Toward Idempotency

Idempotent
An idempotent operation is one where the result of the operation is the same when it is repeated with the same input parameter.

One of the design goals of my middleman-s3_gem gem is to only push content that has been updated to an S3 bucket. This was achieved initially by comparing the MD5 digest of the results of the middleman build against the MD5 digest of the existing files in the target S3 bucket. Files that had a different MD5 digest were then pushed to the server.

This worked great for a while. I was able to reduce the impact of pushing content to a web site, which made dojo4’s frontend developers quite happy.

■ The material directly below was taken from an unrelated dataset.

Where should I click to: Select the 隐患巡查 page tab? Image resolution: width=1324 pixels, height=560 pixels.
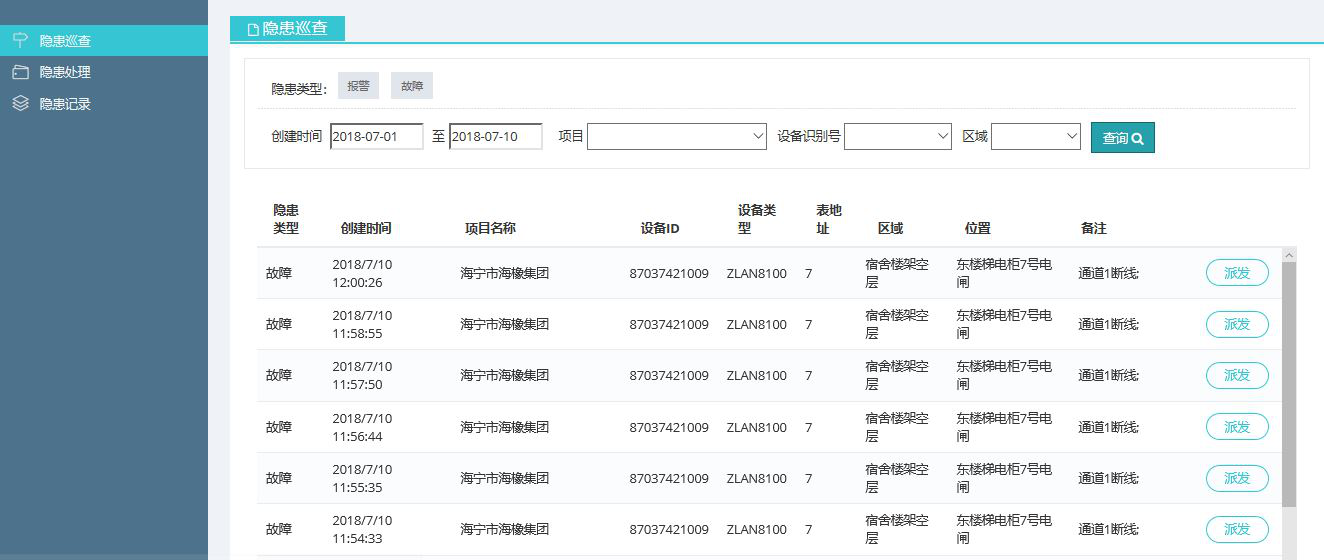[288, 29]
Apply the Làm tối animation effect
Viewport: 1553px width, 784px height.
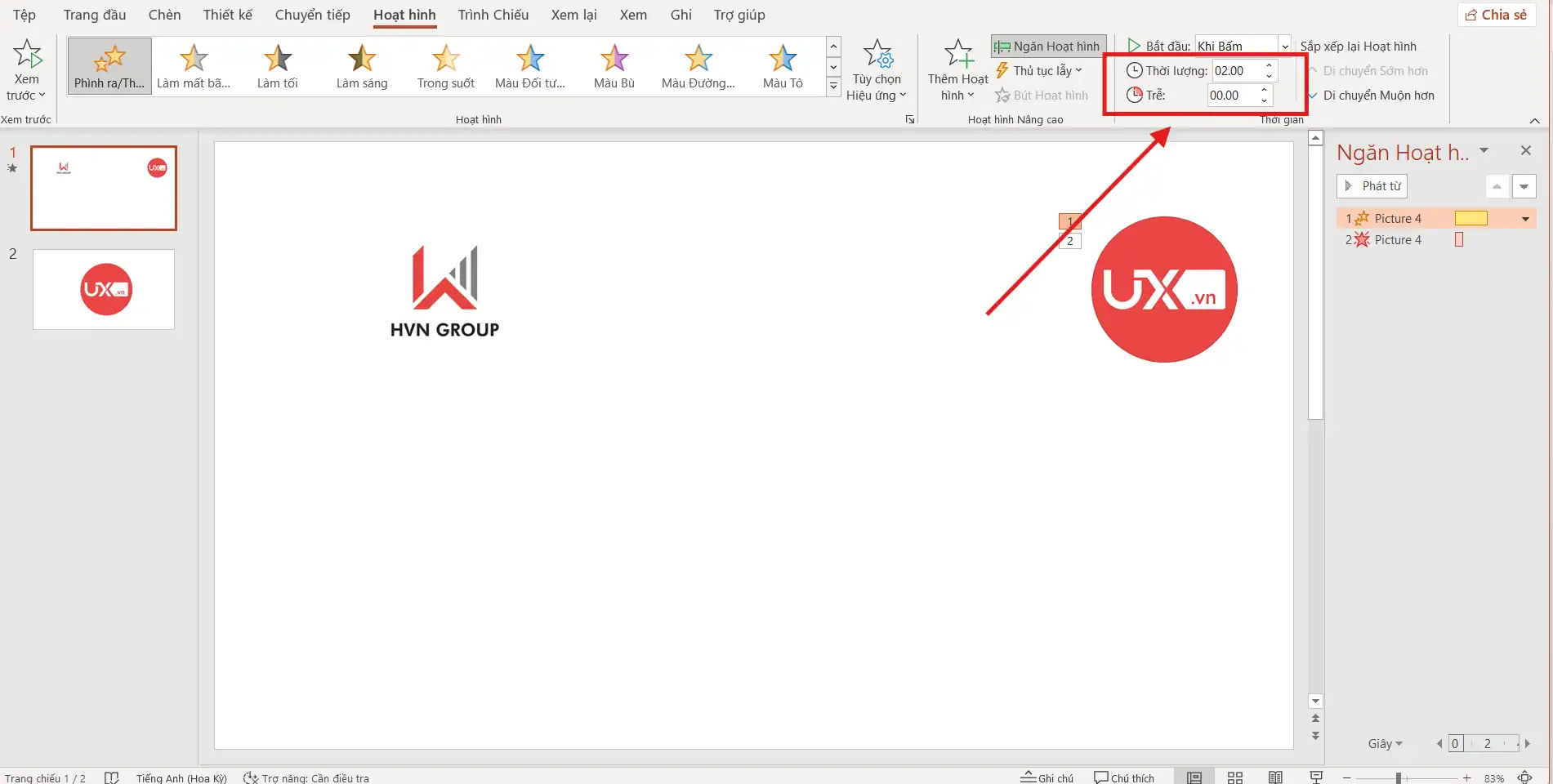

Another goal of the middleman-s3-sync gem is that an otherwise identical resource built on different systems should be recognized as being identical and not pushed to S3 if it was up to date (the digests matched).

Something strange happened as I was testing the gem after adding support for gzip compressed resources.

I was able to build this blog and push it to S3. Doing it again would result in an empty change set, which is the desired effect. Rebuilding it again and pushing the site again also resulted in an empty change set since Middleman itself does it’s best to avoid updating files that didn’t change.

However, deleting the build directory and rebuilding the site again resulted in a push of all the compressed files back to the server.

Further more, building the same site on Travis CI also resulted in the compressed files being pushed to S3.

This surprised me. I expected that the middleman build would have generated identical sites from the same source input. After all, this is something that we come to expect from compilers and build scripts. The result of a build should be idempotent.

I started to explore different theories on what might be going on. The detail that only the compressed files were affected was a strong clue that it had something to do with compression. I eventually learned that a file’s modification time is stored in the gzipped file’s metadata. Deleting the build directory and rebuilding it generated new modification times. The same occured when the build occured on a different machine. Each clean build generated a new and differnet gzip file. Middleman-s3_sync did exactly what it was supposed to do in this case and pushed the file.

The fix was to compute the digest of the original, non-compressed file against a previous run that was stored as custom metadata on the S3 object. This restored the desired behavior of the gem and also prevents a failure mode when an S3 object’s etag isn’t the MD5 digest of the resource.

Of course, this also exposed a few situations where the result of the middleman build command was different on my laptop and on Travis. I’m slowly finding them and resolving them so this blog can keep being a really good test case of the gem itself.